WHAT YOU ARE ASKED TO DO: Which lines of the data below hold "Undo"? Copy each of them.

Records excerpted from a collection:
----
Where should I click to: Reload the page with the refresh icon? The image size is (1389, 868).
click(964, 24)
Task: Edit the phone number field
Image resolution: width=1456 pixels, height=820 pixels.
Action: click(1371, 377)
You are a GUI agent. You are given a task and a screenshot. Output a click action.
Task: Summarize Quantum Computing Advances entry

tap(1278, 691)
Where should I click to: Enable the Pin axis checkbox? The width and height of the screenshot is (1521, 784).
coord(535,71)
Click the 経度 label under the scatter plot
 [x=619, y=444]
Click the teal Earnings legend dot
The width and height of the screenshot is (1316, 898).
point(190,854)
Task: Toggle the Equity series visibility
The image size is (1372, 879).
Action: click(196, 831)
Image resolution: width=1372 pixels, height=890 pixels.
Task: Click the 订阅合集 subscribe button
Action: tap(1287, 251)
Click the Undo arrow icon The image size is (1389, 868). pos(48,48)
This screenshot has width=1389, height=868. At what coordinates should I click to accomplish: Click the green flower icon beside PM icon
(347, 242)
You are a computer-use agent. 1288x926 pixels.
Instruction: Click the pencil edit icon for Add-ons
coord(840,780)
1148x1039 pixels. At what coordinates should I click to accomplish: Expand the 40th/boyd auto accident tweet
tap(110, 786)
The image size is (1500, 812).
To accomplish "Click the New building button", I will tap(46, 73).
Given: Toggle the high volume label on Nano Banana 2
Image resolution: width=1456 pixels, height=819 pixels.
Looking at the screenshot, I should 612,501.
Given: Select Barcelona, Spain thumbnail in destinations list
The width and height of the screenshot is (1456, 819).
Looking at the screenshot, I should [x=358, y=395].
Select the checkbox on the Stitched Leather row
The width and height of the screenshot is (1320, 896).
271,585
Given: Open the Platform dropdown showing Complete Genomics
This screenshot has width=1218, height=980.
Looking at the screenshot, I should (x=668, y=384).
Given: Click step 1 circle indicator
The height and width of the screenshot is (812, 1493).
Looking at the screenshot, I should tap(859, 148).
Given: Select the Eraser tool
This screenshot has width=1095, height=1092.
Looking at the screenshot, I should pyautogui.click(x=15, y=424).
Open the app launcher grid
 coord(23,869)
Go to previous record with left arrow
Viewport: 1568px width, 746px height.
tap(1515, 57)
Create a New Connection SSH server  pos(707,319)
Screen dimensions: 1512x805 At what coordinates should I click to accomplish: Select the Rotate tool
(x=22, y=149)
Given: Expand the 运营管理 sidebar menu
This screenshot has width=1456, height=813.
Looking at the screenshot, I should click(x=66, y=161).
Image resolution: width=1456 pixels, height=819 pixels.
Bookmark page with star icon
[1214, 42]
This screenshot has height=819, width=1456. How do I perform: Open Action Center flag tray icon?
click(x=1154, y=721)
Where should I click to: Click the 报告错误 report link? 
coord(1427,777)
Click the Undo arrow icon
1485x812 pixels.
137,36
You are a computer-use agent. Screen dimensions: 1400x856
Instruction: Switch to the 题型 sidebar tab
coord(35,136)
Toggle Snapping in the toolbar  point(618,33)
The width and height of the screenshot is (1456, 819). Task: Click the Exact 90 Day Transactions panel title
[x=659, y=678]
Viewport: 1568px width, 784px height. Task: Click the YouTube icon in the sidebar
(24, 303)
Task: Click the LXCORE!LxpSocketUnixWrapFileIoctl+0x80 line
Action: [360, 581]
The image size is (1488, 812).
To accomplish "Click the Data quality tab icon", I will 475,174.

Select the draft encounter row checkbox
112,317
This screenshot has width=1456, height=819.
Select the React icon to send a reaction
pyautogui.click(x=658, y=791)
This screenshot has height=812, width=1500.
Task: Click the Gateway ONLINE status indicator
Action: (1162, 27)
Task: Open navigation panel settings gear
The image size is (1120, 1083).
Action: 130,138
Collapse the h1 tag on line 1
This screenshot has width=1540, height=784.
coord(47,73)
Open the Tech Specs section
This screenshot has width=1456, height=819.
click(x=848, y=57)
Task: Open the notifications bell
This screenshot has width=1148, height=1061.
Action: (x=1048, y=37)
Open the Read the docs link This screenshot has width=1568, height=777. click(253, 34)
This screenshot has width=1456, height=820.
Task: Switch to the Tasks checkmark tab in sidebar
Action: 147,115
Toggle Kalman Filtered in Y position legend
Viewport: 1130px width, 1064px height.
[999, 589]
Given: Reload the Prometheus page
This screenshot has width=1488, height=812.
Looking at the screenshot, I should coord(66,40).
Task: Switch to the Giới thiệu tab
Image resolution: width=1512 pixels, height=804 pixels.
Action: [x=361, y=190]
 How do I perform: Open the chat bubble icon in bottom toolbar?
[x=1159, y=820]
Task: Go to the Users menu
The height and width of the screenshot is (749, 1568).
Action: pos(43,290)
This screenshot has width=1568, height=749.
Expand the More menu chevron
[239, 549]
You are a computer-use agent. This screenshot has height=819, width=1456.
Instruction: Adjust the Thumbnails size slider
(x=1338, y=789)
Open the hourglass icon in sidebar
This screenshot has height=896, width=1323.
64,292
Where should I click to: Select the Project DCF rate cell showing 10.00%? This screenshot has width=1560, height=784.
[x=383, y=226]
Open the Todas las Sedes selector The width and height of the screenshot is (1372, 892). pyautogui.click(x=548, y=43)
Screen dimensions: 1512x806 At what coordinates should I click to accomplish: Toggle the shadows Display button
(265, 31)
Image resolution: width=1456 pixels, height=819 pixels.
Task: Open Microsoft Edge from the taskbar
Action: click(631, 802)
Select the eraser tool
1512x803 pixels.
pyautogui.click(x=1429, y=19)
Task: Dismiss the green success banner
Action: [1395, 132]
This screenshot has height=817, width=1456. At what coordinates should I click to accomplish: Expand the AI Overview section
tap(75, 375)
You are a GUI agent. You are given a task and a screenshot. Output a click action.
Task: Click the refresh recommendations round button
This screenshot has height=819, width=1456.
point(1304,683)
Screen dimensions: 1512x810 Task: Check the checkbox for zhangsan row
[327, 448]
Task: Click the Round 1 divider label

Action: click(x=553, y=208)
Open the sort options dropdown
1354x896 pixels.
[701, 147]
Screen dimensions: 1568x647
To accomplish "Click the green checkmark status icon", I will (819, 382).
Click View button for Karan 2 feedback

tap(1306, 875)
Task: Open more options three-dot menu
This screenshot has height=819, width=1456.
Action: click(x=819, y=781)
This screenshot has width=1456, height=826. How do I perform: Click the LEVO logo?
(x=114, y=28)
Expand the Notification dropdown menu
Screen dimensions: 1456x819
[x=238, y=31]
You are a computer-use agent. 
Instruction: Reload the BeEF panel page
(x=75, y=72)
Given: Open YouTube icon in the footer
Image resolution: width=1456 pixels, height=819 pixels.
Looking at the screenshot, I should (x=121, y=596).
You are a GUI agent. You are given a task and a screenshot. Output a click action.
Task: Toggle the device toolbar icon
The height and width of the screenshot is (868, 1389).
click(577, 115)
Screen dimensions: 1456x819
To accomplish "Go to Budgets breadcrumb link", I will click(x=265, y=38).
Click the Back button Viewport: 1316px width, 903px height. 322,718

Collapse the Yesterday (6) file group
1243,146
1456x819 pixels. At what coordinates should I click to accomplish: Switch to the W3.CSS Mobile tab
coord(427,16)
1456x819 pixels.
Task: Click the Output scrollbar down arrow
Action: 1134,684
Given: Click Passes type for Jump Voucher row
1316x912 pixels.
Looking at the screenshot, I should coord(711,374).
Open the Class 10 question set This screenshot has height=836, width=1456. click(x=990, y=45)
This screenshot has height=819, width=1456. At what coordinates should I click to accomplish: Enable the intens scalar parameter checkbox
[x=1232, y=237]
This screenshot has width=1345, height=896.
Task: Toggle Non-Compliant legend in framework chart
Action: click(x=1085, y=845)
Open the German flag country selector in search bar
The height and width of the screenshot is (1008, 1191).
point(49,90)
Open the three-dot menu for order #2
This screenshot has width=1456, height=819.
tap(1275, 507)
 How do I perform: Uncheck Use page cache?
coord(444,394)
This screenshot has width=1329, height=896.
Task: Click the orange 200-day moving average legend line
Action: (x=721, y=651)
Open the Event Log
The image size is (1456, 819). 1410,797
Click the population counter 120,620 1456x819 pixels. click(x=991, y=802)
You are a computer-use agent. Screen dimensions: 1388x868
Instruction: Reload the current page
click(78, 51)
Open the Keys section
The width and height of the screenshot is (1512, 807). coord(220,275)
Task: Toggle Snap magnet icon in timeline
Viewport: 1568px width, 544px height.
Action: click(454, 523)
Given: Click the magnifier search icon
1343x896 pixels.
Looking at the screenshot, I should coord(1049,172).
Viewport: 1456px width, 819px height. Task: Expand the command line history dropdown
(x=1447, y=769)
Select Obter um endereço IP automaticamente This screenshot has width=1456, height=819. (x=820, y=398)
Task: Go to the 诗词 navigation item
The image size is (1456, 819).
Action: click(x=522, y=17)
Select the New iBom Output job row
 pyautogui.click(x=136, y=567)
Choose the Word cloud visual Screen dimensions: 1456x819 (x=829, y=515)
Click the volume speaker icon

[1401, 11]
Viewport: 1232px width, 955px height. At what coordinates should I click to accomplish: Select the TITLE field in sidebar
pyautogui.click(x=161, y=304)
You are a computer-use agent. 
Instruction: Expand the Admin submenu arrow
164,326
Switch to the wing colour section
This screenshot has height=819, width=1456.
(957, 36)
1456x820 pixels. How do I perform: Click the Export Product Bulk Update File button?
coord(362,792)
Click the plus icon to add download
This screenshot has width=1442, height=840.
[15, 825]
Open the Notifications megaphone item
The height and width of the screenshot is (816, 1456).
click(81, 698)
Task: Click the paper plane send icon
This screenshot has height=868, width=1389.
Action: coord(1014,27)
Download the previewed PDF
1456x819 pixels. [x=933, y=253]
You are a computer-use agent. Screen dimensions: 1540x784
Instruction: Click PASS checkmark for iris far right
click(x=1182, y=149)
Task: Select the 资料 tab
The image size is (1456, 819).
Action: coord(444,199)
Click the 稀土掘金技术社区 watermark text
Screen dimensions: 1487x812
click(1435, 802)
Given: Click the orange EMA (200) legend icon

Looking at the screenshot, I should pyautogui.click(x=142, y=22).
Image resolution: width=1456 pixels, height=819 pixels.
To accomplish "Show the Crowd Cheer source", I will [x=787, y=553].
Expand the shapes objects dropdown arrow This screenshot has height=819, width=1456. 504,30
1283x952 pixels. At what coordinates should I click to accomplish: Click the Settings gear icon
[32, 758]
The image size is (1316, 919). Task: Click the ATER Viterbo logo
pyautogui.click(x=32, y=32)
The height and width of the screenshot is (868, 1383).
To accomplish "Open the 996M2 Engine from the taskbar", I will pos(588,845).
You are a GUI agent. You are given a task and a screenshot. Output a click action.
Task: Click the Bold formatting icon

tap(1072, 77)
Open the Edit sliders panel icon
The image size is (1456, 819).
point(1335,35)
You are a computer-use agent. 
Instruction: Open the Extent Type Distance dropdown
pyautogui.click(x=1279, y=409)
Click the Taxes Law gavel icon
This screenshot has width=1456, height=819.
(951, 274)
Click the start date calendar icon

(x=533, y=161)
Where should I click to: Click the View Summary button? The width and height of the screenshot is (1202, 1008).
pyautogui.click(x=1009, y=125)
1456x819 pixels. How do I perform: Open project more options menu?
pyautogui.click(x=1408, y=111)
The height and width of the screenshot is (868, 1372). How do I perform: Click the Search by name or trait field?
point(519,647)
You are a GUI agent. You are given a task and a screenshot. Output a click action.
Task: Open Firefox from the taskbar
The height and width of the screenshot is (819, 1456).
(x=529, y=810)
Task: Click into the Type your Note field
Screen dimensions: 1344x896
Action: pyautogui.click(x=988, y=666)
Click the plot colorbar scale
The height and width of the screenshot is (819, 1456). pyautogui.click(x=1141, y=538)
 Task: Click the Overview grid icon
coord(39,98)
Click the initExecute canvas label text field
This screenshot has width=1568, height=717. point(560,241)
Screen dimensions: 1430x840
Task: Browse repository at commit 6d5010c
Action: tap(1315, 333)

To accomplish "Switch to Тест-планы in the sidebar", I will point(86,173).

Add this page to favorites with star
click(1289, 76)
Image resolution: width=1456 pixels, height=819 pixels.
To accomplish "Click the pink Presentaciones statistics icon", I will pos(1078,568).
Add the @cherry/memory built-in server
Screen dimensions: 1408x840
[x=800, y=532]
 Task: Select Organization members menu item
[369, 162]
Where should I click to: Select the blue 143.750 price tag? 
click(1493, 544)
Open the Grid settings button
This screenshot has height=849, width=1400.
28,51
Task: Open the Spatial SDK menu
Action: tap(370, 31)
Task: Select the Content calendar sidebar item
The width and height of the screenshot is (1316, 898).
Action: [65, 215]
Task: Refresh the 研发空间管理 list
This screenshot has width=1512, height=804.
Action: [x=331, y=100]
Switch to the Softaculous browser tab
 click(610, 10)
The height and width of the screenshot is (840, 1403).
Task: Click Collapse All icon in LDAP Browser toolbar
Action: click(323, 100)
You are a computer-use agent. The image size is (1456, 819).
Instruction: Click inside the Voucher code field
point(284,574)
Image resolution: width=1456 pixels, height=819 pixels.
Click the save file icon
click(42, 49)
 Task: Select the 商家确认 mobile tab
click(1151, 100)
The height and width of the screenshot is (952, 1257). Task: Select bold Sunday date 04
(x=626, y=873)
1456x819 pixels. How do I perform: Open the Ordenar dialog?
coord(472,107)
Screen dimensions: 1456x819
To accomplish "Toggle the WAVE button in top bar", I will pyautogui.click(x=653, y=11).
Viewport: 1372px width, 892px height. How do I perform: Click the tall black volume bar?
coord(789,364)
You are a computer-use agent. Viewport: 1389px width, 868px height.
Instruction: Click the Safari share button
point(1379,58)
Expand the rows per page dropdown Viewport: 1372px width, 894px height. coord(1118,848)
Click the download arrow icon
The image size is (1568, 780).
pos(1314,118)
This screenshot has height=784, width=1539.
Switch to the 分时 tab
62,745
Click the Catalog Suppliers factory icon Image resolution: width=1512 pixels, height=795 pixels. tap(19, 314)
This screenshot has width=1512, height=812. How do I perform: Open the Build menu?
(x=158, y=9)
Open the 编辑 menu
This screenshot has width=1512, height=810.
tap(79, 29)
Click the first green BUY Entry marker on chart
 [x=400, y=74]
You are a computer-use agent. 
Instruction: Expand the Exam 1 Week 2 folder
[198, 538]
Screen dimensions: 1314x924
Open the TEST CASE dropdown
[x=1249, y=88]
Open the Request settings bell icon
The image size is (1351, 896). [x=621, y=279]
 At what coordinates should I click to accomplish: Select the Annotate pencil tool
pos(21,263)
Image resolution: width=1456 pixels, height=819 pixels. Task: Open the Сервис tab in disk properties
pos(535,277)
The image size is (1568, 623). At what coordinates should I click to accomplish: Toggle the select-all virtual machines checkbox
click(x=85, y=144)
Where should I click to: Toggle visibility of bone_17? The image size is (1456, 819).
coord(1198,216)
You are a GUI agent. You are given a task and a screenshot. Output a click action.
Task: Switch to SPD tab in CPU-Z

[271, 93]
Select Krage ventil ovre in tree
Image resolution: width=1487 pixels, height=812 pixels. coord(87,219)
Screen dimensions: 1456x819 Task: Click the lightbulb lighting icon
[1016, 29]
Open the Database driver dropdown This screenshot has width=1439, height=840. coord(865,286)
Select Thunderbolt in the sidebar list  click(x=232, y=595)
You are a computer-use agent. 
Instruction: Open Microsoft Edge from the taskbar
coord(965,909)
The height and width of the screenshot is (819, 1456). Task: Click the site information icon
----
RESPONSE TO THE EXERCISE:
Click the Undo arrow icon The image size is (1389, 868). pos(48,48)
Click the Undo arrow icon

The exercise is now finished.